By Yosr Jouini
Note from IGMENA: The following post is among the essays written by participants at the end of the Internet Governance Capacity Building Program (IGCBP).
Big Brother is watching you..
Since George Orwell’s famous novel, 1984
, this famous phrase has entered the lexicon as a synonym for surveillance and censorship. Sixty-five years later, privacy matters have become increasingly prevalent.
Big Brother: the Ministry of Truth and the Fiction Department.
Through the years, we can easily match these words with our daily phenomena. Yet, understanding the concept of privacy doesn’t require a visionary mindset to predict the future as George Orwell did. However, it remains necessary to go explore the fundamental concepts.
Let's start at the very beginning. What does privacy mean?
Every teenager once asked his parents to give him more privacy or screamed the famous sentence, “Leave me alone!” In fact, that’s what the right to privacy is about. In simple terms, it’s the right to be left alone. It’s also likely to be introduced as “the right of any citizen to control his or her own personal information and to decide about it (to keep or disclose information). “ (1)
The Universal Declaration of Human Rights (UDHR) defines it in other words through Article 12: “No one shall be subjected to arbitrary interference with his privacy, family, home or correspondence, nor to attacks upon his honor and reputation. Everyone has the right to the protection of the law against such interference or attacks.” (2)
It’s also undeniable that the Internet and ICTs have dramatically changed the understanding of privacy.
Moreover, great numbers of international and regional conventions define similarly this right. For example, the European Convention on Human Rights (ECHR) 1950 (Article 8), International Covenant on Civil and Political Rights (ICCPR) 1966 (Article 17), and the Convention on the Rights of the Child 1990 (Article 16).
Even at the national level, most constitutions include explicitly the right to privacy and protecting the confidentiality of correspondence, communications, and personal information.
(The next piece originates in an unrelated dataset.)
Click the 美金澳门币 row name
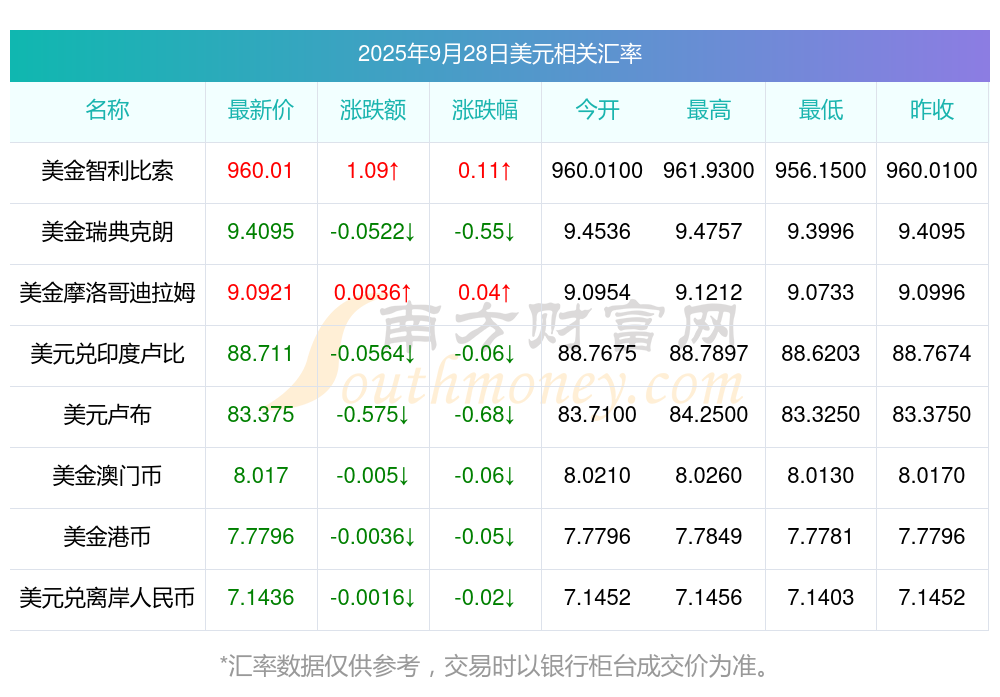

Nevertheless, the right to privacy is not an absolute right. Usually, legislative and regulatory instruments include restrictions and some exceptions.
A question could be asked: If law protects the right to privacy, how is it threatened by government access to and use of personal information?
First of all, surveillance may happen under the law. As previously mentioned, laws such as codes of criminal procedures, laws on protecting society from terrorism, the telecommunications laws may restrict the right to privacy for several reasons, such as: national security, public safety, or countering crime and terrorism. The legal procedures vary from one country to another. In some countries, permission must be obtained from a court judge, and the duration of the surveillance is limited. In others countries, monitoring centers have broader authority to select people to survey. For example, in 2008, the Bahrainian government expressed an interest in setting up a commission to monitor the press and online discussion forums. Three years later in February 2011, following the start of demonstrations calling for democratic reform in Manama, Internet traffic dropped by 20% out there as a result of the filtering and blocking of websites during that period. Reporters Without Borders declared that filtering used in response to the demonstrations occurring in the country was accompanied by strengthened and expanded surveillance measures directed against opposition activists and their relatives and friends.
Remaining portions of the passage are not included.